AutomationLabsSystems.proceed_systemMethod
proceed_system

A function for system creation from non-linear discrete or continuous model.

The following variables are mendatories:

  • f: a non-linear function.
  • nbr_state: the state number.
  • nbr_input: the input number.
  • variation: continuous or discrete variation.

It is possible to define optional variables kws.

AutomationLabsSystems.proceed_systemMethod
proceed_system

A function for system creation from linear discrete or continuous model.

The following variables are mendatories:

  • A: a state matrix.
  • B: a input matrix.
  • nbr_state: the state number.
  • nbr_input: the input number.
  • variation: continuous or discrete variation.

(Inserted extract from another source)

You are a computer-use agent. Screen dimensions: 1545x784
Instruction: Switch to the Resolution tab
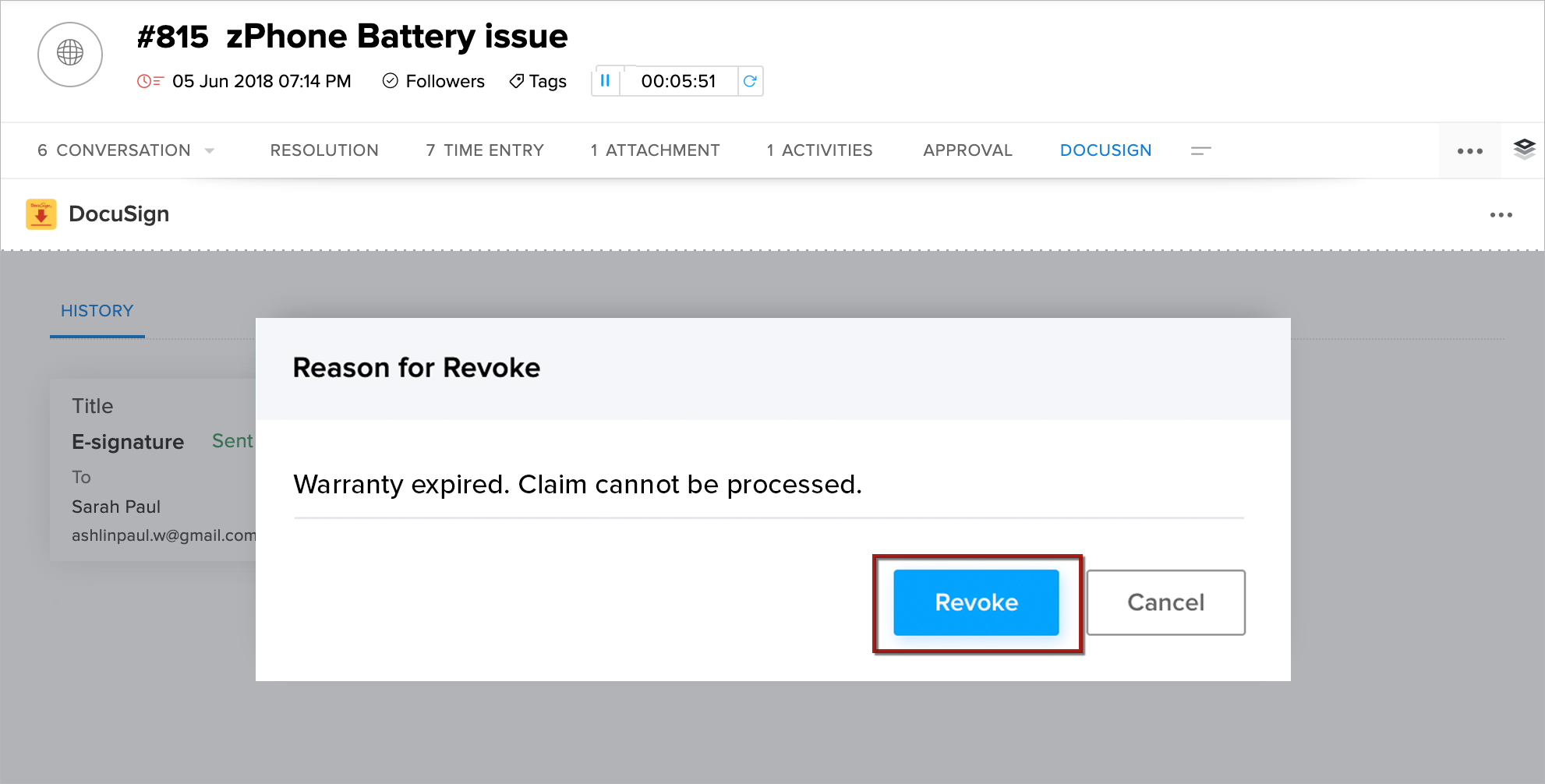(x=324, y=150)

It is possible to define optional variables kws.

AutomationLabsSystems.proceed_system_discretizationMethod
proceed_system_discretization

Function that linearises a system from MathematicalSystems at state and input references. The function uses ForwardDiff package and the jacobian function.

** Required fields **

  • system: the continuous mathematital system that as in it the julia linear or non-linear function f.
  • sample_time: the sample time for discretization.
AutomationLabsSystems.proceed_system_evaluationMethod
proceed_system_evaluation

Function that return the MathematicalSystems type of a AutomationLabsSystem.

** Required fields **

  • system: the mathematital system that as in it the julia linear or non-linear function f.
AutomationLabsSystems.proceed_system_linearizationMethod
proceed_system_linearization

Function that linearises a system from MathematicalSystems at state and input references. The function uses ForwardDiff package and the jacobian function.

** Required fields **

  • system: the mathematital system that as in it the julia non-linear function f.
  • state: references state point.
  • input: references input point.
AutomationLabsSystems.proceed_system_model_evaluationMethod
proceed_system_model_evaluation

Function that return the types of the model inside the systems from AutomationLabsIdentification.

** Required fields **

  • system: the mathematical system that as in it the julia non-linear function f from AutomationLabsIdentification.